Source document: Begin
MONTREAL - The founder of a once-successful children's television production company and the heads of two scandal-plagued Quebec investment firms are among four men facing charges stemming from an alleged $120-million fraud.

The eight-year investigation into the links between Cinar Corp., Norshield Financial Group and Mount Real culminated with one man being arrested and warrants being issued for three other men, including Cinar founder Ronald Weinberg.

Police confirmed ex-Cinar chief financial officer Hasanain Panju, 58, was arrested Wednesday and will appear in court Thursday.

The results of a provincial police probe that started in 2003 allege the four men orchestrated an elaborate and large-scale fraud using money from the Montreal-based TV animation company.

The other three men remained on the lam -- two whose whereabouts were unknown and a third who is currently out of the country.

An arrest warrant for Weinberg, 59, was filed in Montreal court.
Source document: End
Supplied entries: Begin
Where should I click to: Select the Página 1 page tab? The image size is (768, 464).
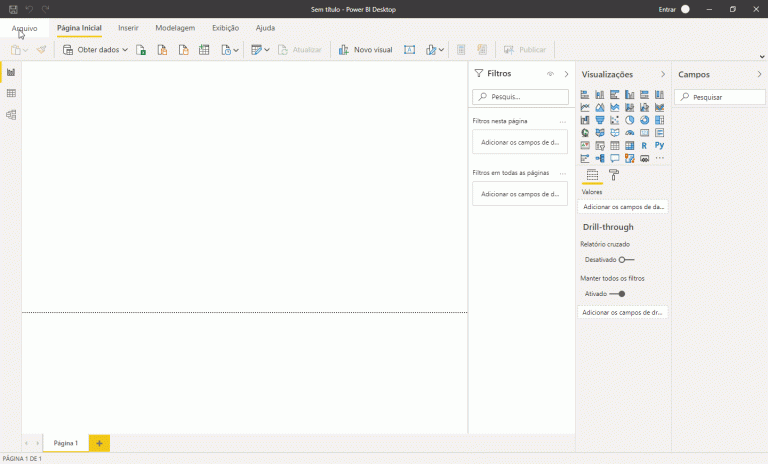coord(66,442)
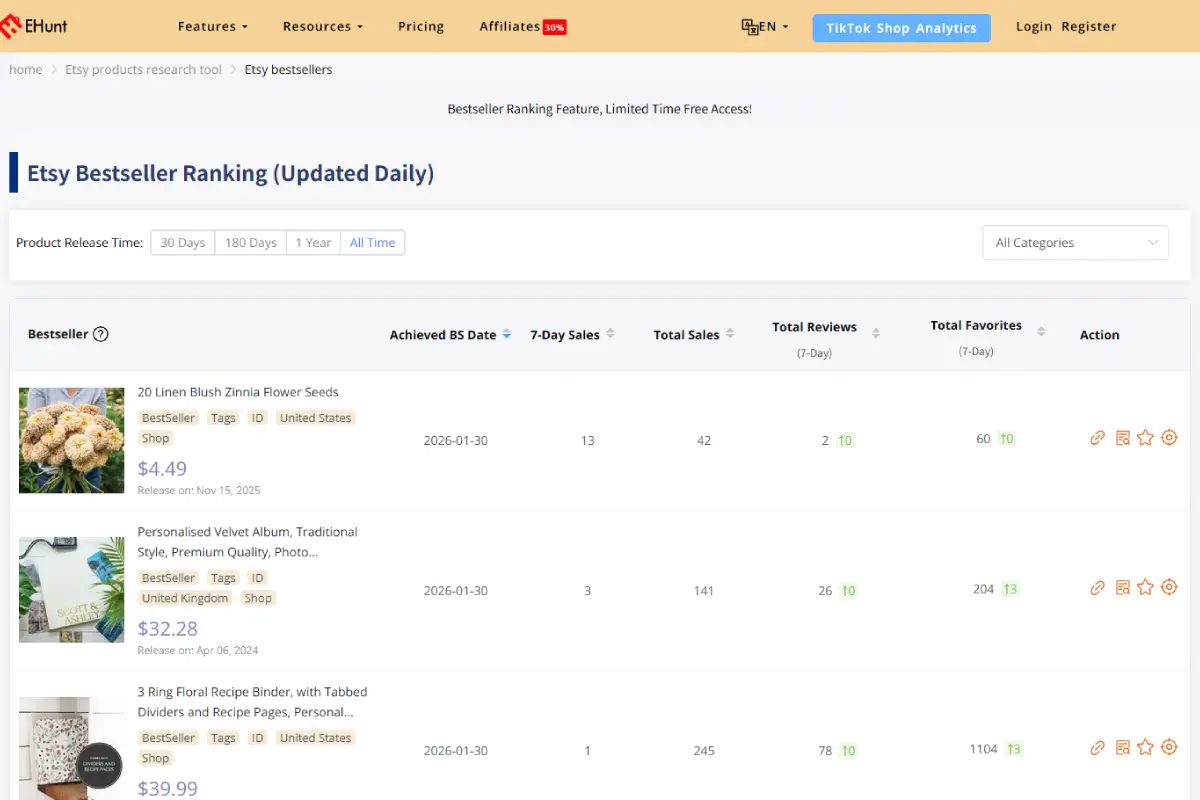This screenshot has height=800, width=1200.
Task: Switch release time filter to 1 Year
Action: point(313,242)
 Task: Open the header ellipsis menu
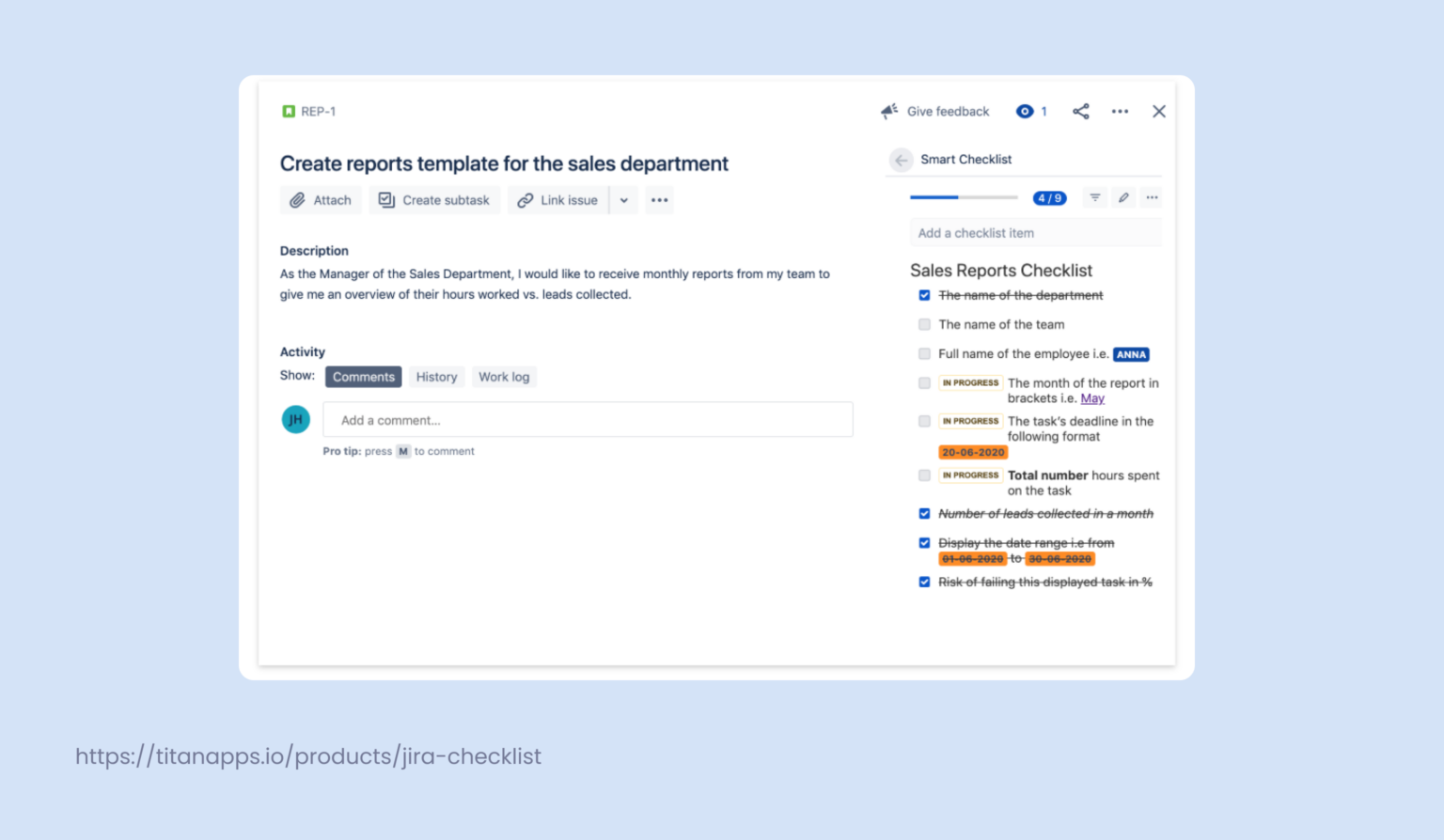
Supplied entries: End
## Your tasks
1 - For each statement, answer yes or no on whether it agrees with the Cinar fraud report, and quote the words of the report that decide it.
(a) The investigation into the links between the three companies lasted eight years.
(b) Hasanain Panju was arrested on Thursday.
(c) The whereabouts of all three men not yet arrested are unknown.
2 - Summarize the Cinar fraud report in two sentences.
3 - Return the passage of the Cinar fraud report from "The eight-year investigation" to "TV animation company.", copied word for word.
The records stand apart from the Cinar fraud report and are unrelated to it.

## Responses to the exercise
1 -
(a) Yes: "The eight-year investigation into the links between Cinar Corp., Norshield Financial Group and Mount Real"
(b) No: "was arrested Wednesday and will appear in court Thursday."
(c) No: "two whose whereabouts were unknown and a third who is currently out of the country."

2 - Four men, including Cinar founder Ronald Weinberg and the heads of two Quebec investment firms, face charges over an alleged $120-million fraud that a provincial police probe says was carried out with money from the Montreal-based TV animation company. Former Cinar chief financial officer Hasanain Panju was arrested and will appear in court, while warrants were issued for the other three men, who remain at large.

3 -
The eight-year investigation into the links between Cinar Corp., Norshield Financial Group and Mount Real culminated with one man being arrested and warrants being issued for three other men, including Cinar founder Ronald Weinberg.

Police confirmed ex-Cinar chief financial officer Hasanain Panju, 58, was arrested Wednesday and will appear in court Thursday.

The results of a provincial police probe that started in 2003 allege the four men orchestrated an elaborate and large-scale fraud using money from the Montreal-based TV animation company.